* **Problem details**:
Turn every line of the entries below into a numbered list, skipping the blank lines.

## Start

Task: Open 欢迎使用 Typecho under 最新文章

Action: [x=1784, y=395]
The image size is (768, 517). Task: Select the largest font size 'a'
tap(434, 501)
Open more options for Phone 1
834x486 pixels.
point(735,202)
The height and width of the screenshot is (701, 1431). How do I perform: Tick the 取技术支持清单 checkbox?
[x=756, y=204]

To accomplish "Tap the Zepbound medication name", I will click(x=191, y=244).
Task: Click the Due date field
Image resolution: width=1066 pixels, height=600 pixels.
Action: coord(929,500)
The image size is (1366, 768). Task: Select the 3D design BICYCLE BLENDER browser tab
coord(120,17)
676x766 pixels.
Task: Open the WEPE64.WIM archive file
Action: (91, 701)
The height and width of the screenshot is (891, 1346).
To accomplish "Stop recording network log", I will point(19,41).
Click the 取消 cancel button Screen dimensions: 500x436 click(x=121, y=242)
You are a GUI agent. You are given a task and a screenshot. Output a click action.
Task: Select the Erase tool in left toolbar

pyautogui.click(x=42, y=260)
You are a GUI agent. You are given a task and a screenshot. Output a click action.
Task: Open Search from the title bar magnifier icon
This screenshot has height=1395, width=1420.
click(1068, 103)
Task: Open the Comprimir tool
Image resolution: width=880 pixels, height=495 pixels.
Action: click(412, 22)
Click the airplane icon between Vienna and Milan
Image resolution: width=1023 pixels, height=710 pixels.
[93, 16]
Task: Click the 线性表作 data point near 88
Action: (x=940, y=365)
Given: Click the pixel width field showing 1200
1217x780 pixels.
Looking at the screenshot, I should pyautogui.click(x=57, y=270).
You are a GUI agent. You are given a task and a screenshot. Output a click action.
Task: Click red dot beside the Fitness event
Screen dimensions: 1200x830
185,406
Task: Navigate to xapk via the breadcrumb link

## End

* **Result below**:
1. Task: Open 欢迎使用 Typecho under 最新文章
2. Action: [x=1784, y=395]
3. The image size is (768, 517). Task: Select the largest font size 'a'
4. tap(434, 501)
5. Open more options for Phone 1
6. 834x486 pixels.
7. point(735,202)
8. The height and width of the screenshot is (701, 1431). How do I perform: Tick the 取技术支持清单 checkbox?
9. [x=756, y=204]
10. To accomplish "Tap the Zepbound medication name", I will click(x=191, y=244).
11. Task: Click the Due date field
12. Image resolution: width=1066 pixels, height=600 pixels.
13. Action: coord(929,500)
14. The image size is (1366, 768). Task: Select the 3D design BICYCLE BLENDER browser tab
15. coord(120,17)
16. 676x766 pixels.
17. Task: Open the WEPE64.WIM archive file
18. Action: (91, 701)
19. The height and width of the screenshot is (891, 1346).
20. To accomplish "Stop recording network log", I will point(19,41).
21. Click the 取消 cancel button Screen dimensions: 500x436 click(x=121, y=242)
22. You are a GUI agent. You are given a task and a screenshot. Output a click action.
23. Task: Select the Erase tool in left toolbar
24. pyautogui.click(x=42, y=260)
25. You are a GUI agent. You are given a task and a screenshot. Output a click action.
26. Task: Open Search from the title bar magnifier icon
27. This screenshot has height=1395, width=1420.
28. click(1068, 103)
29. Task: Open the Comprimir tool
30. Image resolution: width=880 pixels, height=495 pixels.
31. Action: click(412, 22)
32. Click the airplane icon between Vienna and Milan
33. Image resolution: width=1023 pixels, height=710 pixels.
34. [93, 16]
35. Task: Click the 线性表作 data point near 88
36. Action: (x=940, y=365)
37. Given: Click the pixel width field showing 1200
38. 1217x780 pixels.
39. Looking at the screenshot, I should pyautogui.click(x=57, y=270).
40. You are a GUI agent. You are given a task and a screenshot. Output a click action.
41. Task: Click red dot beside the Fitness event
42. Screen dimensions: 1200x830
43. 185,406
44. Task: Navigate to xapk via the breadcrumb link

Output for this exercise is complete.